DOCUMENT TEXT
/---

# LP gas appliances in a basement



## retire09

As I recall, years ago LP gas appliances were not allowed in basements or crawlspaces of buildings.

I am unable to find any mention of that today.

Have the appliances and the codes changed to allow Propane Appliances in all the same locations as natural gas appliances?


----------



## steveray

I hope so.....I have approved them there....


----------



## Pcinspector1

I ran into this issue last year. Ol boy moved into town from his farm and wanted to bring his 500gal LP tank for a back up on his Natural gas furnace. Caused me to do lots of research. First he could'nt bring that size tank in to a residential location because of city ordinance. But there is a patten pending on a furnace orfice that allows a furnace to be changed back and forth from LP to Natural. Then the issue you stated about basements and crawl spaces got me looking in the code for prohibited installs. I too would like to know if LP is allowed in a crawlspace or basement by code?


----------



## ccbuilding

We have allowed them, with an propane sensor alarm, that shuts off fuel flow automatically and turns on a ducted fan to the exterior of the building. I don't think this is in the ICC, but comes from the NPGA.

I'll have to do some research to find exactly where we got that from.


----------



## Bootleg

The LPG Codes have all changed in last few years.

You can have an LPG applance in a basement or crawl space without a pan with a drain to daylight.

Go figure.


----------



## mtlogcabin

Just what is the concern of a LPG appliance in a basement or crawlspace?


----------



## MarkRandall

I can't say for certain, but the concern for LPG is probably leaks. My brother is in the propane business and I can remember a conversation years ago about the gas being heavier than air, so if there's a leak the gas will move toward a basement and be trapped and can build up posing a danger. I don't really know how fast it evaporates or if this is a major concern or not., but that conversation I had with my brother raised mild concern in my mind, but I don't have anything on LPG except camping stuff and it isn't ever used indoors, so I really never questioned much about it.

\---

THE EXERCISE
For each statement, say whether it agrees with the thread on LP gas appliances in basements. Answer yes or no, and quote the words of the thread that decide it: 1. One participant reports having approved LP gas appliances in basements. 2. City ordinance allowed the 500-gallon LP tank to be brought to a residential location. 3. In one jurisdiction, such appliances have been allowed with a propane sensor alarm that automatically shuts off fuel flow. The entries that come next are separate material and are not part of the thread on LP gas appliances in basements.

DATA RECORDS

/---

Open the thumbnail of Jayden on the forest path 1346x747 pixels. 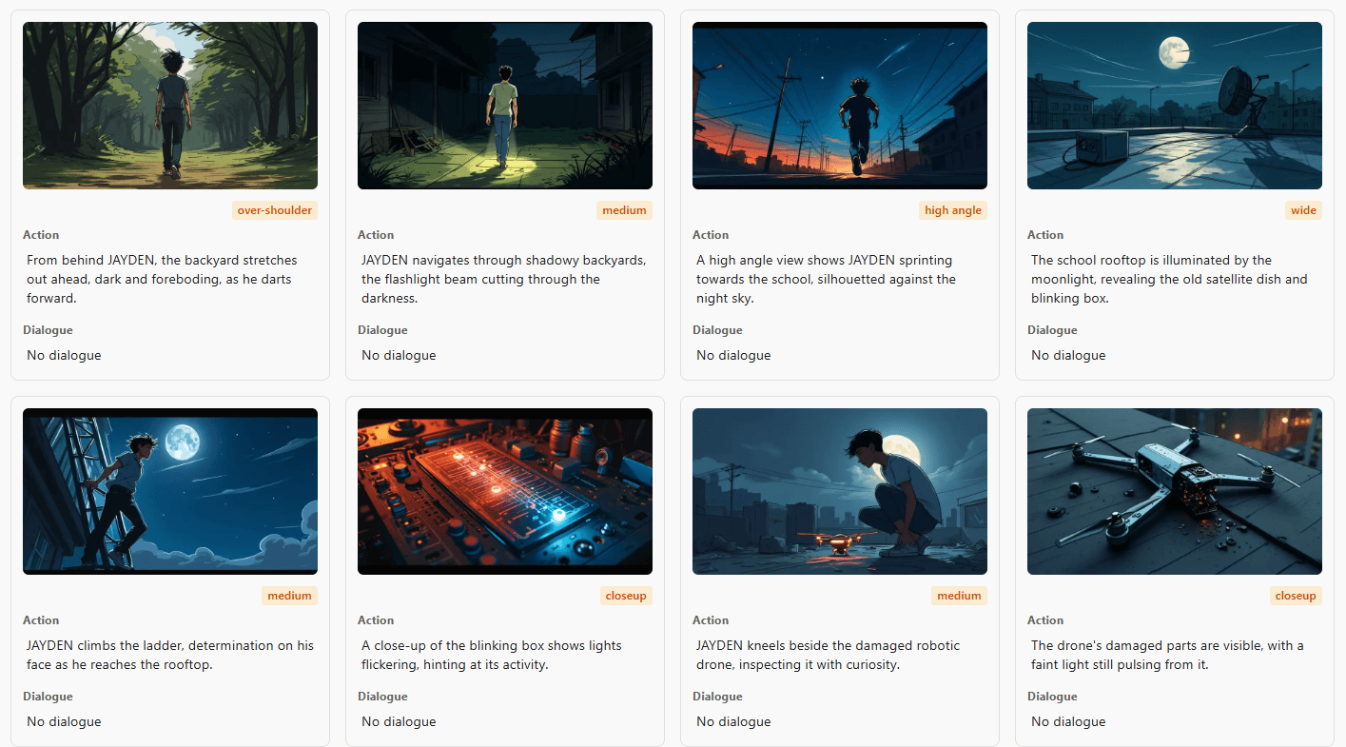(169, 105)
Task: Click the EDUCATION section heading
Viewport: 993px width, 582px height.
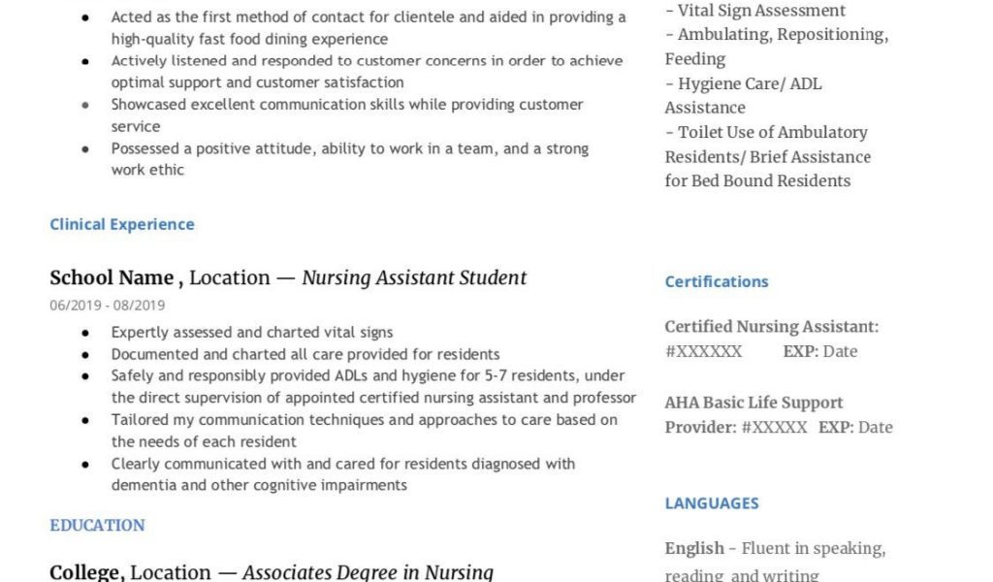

\---
/---

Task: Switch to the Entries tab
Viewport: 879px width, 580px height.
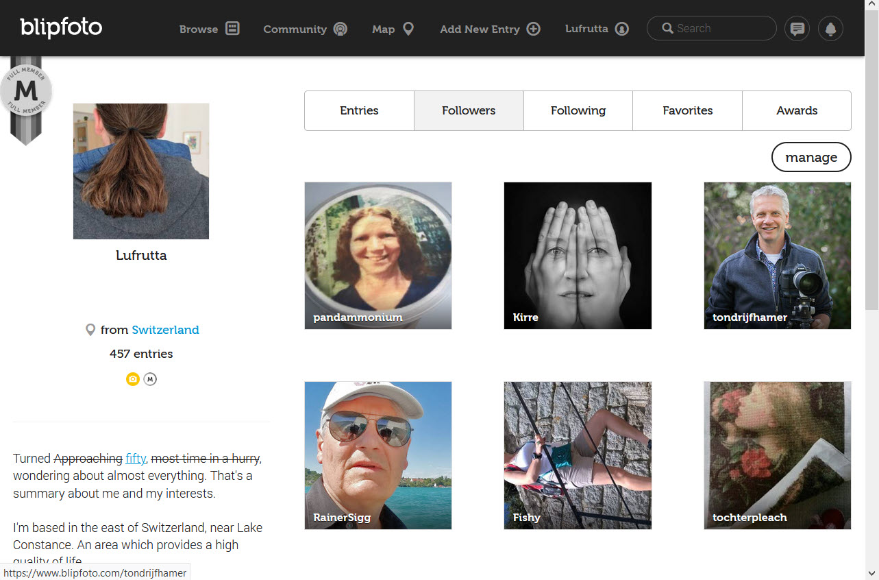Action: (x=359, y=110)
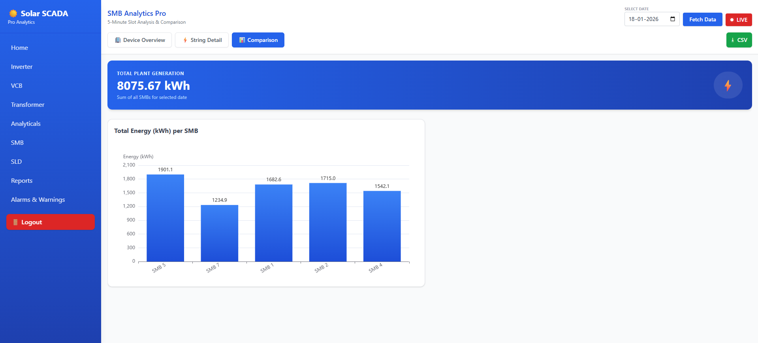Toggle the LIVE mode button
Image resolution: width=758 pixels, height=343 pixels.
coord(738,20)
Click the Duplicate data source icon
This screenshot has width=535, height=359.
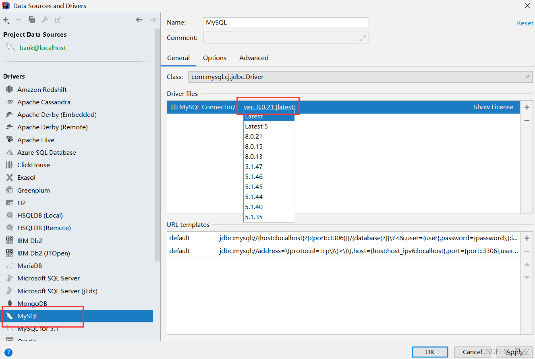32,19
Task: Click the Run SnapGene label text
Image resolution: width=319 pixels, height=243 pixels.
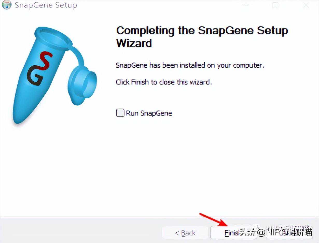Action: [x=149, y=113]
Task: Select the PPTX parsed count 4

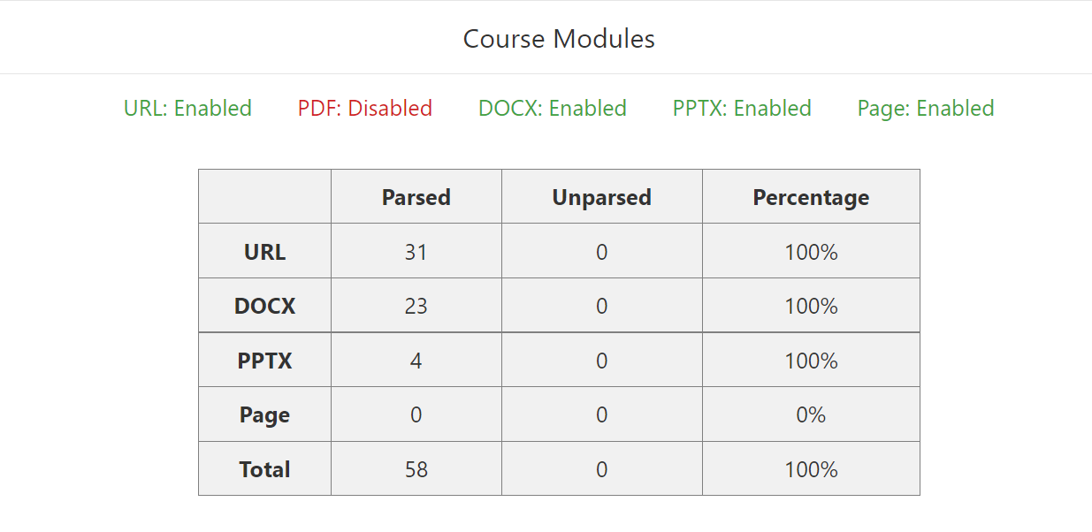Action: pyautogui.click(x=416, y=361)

\---

PROBLEM SOLUTION
1. Yes: "I have approved them there"
2. No: "he could'nt bring that size tank in to a residential location because of city ordinance"
3. Yes: "We have allowed them, with an propane sensor alarm, that shuts off fuel flow automatically"